AT&T: Do you have a dialtone yet?
Me: I have no way to check that yet. I don’t have a working phone.
AT&T: Well, if you don’t have dialtone then you cannot have a DSL signal.
Me: My modem says I have DSL signal. The DSL light is green and the modem diagnostics report that I have signal.
AT&T: What happened when you plugged the modem in?
Me: The DSL light flashed red for a few seconds, then it flashed green, and now it is solid green.
AT&T: Ok. It was flashing red — that means you don’t have signal.
Me: Well, it changed. It is not flashing red now, it is solid green.
AT&T: Yes, but it was flashing red when you plugged it in, and you don’t have dialtone, so you don’t have signal.
Me: I never said I don’t have dialtone… the modem is telling me that I have signal.
AT&T: That’s not possible, your line is not connected. You don’t have signal. That’s why the modem light was flashing red.

Around this point I gave up. Not so much out of frustration but I just could not believe what I was hearing. I could have understood refusal based on policy or simply that the person responsible for creating accounts had not yet created mine. But blatant denial of information presented to me by my equipment is ridiculous.

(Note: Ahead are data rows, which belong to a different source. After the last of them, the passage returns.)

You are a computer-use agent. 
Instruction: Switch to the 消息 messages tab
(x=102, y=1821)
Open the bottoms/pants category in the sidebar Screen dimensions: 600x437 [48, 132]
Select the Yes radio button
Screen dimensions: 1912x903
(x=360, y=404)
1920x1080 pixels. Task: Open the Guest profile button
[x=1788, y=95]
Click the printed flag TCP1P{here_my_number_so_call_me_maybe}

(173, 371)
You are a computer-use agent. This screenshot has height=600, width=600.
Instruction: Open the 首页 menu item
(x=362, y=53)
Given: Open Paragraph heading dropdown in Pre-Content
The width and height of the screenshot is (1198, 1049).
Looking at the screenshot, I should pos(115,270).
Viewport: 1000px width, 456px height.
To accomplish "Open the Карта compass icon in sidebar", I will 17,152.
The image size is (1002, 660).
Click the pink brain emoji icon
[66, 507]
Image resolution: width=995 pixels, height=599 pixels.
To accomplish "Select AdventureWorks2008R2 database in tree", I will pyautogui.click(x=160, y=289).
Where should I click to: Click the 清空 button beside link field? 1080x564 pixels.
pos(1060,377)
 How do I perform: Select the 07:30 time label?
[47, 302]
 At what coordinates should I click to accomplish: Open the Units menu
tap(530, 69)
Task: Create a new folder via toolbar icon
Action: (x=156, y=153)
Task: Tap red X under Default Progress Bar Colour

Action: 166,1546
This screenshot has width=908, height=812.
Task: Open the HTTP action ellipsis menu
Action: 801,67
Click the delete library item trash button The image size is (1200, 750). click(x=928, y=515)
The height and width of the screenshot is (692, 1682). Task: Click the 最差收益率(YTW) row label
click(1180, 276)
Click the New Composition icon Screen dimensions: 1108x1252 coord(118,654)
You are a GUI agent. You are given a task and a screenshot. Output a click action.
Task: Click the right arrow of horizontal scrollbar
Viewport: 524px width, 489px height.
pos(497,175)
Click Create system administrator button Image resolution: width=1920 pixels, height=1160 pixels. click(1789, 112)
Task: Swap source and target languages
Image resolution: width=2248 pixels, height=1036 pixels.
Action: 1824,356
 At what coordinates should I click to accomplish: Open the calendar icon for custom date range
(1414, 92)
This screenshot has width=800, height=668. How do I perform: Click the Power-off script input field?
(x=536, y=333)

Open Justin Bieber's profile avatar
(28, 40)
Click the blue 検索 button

At least it makes for a good story…

‘Netless update

Tuesday, June 3rd, 2008

A few fun things have been happening, but I’ve been too busy to write about them. Now that I have time, I’ve just finished moving into my new house for the summer and won’t have Internet access until this Monday (or later if past experience on this topic is any indication).

Anyway, here is a rough list of developments since my last post.

  • I moved to a summer house nearer to my office (cutting my commute from one hour to about five minutes). But I already said that.
  • My computer is now sporting a new power supply, motherboard, GPU, and hard drive. I also upgraded my RAM from 1GB to 4GB. Compiz Fusion looks sweet on an 8800GT.
  • I’ve been in communication with two Mono people about the future of OpenVP. I don’t want to give too much away right now, but I can assure you that in the next couple of months OpenVP will be transforming into the visualization framework with the highest degree of ass-kickery around.